* _TASK STATEMENT_:
Copy out every one of the records below word for word.

● ● ●

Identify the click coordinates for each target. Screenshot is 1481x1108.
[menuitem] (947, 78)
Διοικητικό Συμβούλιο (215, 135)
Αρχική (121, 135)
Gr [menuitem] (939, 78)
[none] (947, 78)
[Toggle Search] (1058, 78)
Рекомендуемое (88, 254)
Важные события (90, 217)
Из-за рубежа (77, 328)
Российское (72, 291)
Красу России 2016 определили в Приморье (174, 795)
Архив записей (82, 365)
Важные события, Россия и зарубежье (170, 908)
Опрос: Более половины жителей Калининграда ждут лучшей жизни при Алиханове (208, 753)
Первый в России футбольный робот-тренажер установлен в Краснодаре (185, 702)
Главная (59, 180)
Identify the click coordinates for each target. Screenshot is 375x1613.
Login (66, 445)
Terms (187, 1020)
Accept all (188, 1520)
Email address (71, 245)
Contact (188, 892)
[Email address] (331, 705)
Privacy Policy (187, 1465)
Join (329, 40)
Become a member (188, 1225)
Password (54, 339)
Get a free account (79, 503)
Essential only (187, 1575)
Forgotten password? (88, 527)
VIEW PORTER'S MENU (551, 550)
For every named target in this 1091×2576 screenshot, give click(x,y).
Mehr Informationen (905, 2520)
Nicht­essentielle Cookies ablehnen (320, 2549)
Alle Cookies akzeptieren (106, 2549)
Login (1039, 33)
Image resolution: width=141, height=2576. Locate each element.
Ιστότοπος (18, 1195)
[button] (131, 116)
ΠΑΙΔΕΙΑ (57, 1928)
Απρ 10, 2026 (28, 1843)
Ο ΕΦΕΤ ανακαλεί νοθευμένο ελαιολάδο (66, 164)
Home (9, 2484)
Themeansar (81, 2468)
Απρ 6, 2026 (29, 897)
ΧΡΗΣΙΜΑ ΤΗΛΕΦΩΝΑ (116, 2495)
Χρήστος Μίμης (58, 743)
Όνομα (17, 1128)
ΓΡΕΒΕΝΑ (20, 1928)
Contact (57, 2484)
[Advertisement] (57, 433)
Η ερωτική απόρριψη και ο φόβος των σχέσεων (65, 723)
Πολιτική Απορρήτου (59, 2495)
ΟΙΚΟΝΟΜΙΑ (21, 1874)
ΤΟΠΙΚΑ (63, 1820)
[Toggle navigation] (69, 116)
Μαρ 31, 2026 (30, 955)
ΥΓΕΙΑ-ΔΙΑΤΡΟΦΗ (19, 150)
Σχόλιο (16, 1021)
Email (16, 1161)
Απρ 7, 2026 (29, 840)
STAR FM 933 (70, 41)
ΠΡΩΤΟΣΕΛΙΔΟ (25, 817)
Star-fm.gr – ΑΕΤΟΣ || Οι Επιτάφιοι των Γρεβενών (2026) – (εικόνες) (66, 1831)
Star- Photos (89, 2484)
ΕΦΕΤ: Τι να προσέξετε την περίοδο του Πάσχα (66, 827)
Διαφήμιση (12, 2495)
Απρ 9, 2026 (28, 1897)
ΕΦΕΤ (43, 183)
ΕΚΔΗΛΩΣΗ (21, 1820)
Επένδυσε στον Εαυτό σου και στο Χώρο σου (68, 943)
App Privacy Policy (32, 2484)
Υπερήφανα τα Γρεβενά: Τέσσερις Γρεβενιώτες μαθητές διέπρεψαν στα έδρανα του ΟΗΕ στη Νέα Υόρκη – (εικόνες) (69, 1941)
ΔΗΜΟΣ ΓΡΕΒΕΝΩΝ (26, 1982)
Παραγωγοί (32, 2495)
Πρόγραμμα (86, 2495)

● ● ●

* _RESULT OF THE EXERCISE_:
Identify the click coordinates for each target. Screenshot is 1481x1108.
[menuitem] (947, 78)
Διοικητικό Συμβούλιο (215, 135)
Αρχική (121, 135)
Gr [menuitem] (939, 78)
[none] (947, 78)
[Toggle Search] (1058, 78)
Рекомендуемое (88, 254)
Важные события (90, 217)
Из-за рубежа (77, 328)
Российское (72, 291)
Красу России 2016 определили в Приморье (174, 795)
Архив записей (82, 365)
Важные события, Россия и зарубежье (170, 908)
Опрос: Более половины жителей Калининграда ждут лучшей жизни при Алиханове (208, 753)
Первый в России футбольный робот-тренажер установлен в Краснодаре (185, 702)
Главная (59, 180)
Identify the click coordinates for each target. Screenshot is 375x1613.
Login (66, 445)
Terms (187, 1020)
Accept all (188, 1520)
Email address (71, 245)
Contact (188, 892)
[Email address] (331, 705)
Privacy Policy (187, 1465)
Join (329, 40)
Become a member (188, 1225)
Password (54, 339)
Get a free account (79, 503)
Essential only (187, 1575)
Forgotten password? (88, 527)
VIEW PORTER'S MENU (551, 550)
For every named target in this 1091×2576 screenshot, give click(x,y).
Mehr Informationen (905, 2520)
Nicht­essentielle Cookies ablehnen (320, 2549)
Alle Cookies akzeptieren (106, 2549)
Login (1039, 33)
Image resolution: width=141, height=2576. Locate each element.
Ιστότοπος (18, 1195)
[button] (131, 116)
ΠΑΙΔΕΙΑ (57, 1928)
Απρ 10, 2026 (28, 1843)
Ο ΕΦΕΤ ανακαλεί νοθευμένο ελαιολάδο (66, 164)
Home (9, 2484)
Themeansar (81, 2468)
Απρ 6, 2026 (29, 897)
ΧΡΗΣΙΜΑ ΤΗΛΕΦΩΝΑ (116, 2495)
Χρήστος Μίμης (58, 743)
Όνομα (17, 1128)
ΓΡΕΒΕΝΑ (20, 1928)
Contact (57, 2484)
[Advertisement] (57, 433)
Η ερωτική απόρριψη και ο φόβος των σχέσεων (65, 723)
Πολιτική Απορρήτου (59, 2495)
ΟΙΚΟΝΟΜΙΑ (21, 1874)
ΤΟΠΙΚΑ (63, 1820)
[Toggle navigation] (69, 116)
Μαρ 31, 2026 (30, 955)
ΥΓΕΙΑ-ΔΙΑΤΡΟΦΗ (19, 150)
Σχόλιο (16, 1021)
Email (16, 1161)
Απρ 7, 2026 (29, 840)
STAR FM 933 (70, 41)
ΠΡΩΤΟΣΕΛΙΔΟ (25, 817)
Star-fm.gr – ΑΕΤΟΣ || Οι Επιτάφιοι των Γρεβενών (2026) – (εικόνες) (66, 1831)
Star- Photos (89, 2484)
ΕΦΕΤ: Τι να προσέξετε την περίοδο του Πάσχα (66, 827)
Διαφήμιση (12, 2495)
Απρ 9, 2026 (28, 1897)
ΕΦΕΤ (43, 183)
ΕΚΔΗΛΩΣΗ (21, 1820)
Επένδυσε στον Εαυτό σου και στο Χώρο σου (68, 943)
App Privacy Policy (32, 2484)
Υπερήφανα τα Γρεβενά: Τέσσερις Γρεβενιώτες μαθητές διέπρεψαν στα έδρανα του ΟΗΕ στη Νέα Υόρκη – (εικόνες) (69, 1941)
ΔΗΜΟΣ ΓΡΕΒΕΝΩΝ (26, 1982)
Παραγωγοί (32, 2495)
Πρόγραμμα (86, 2495)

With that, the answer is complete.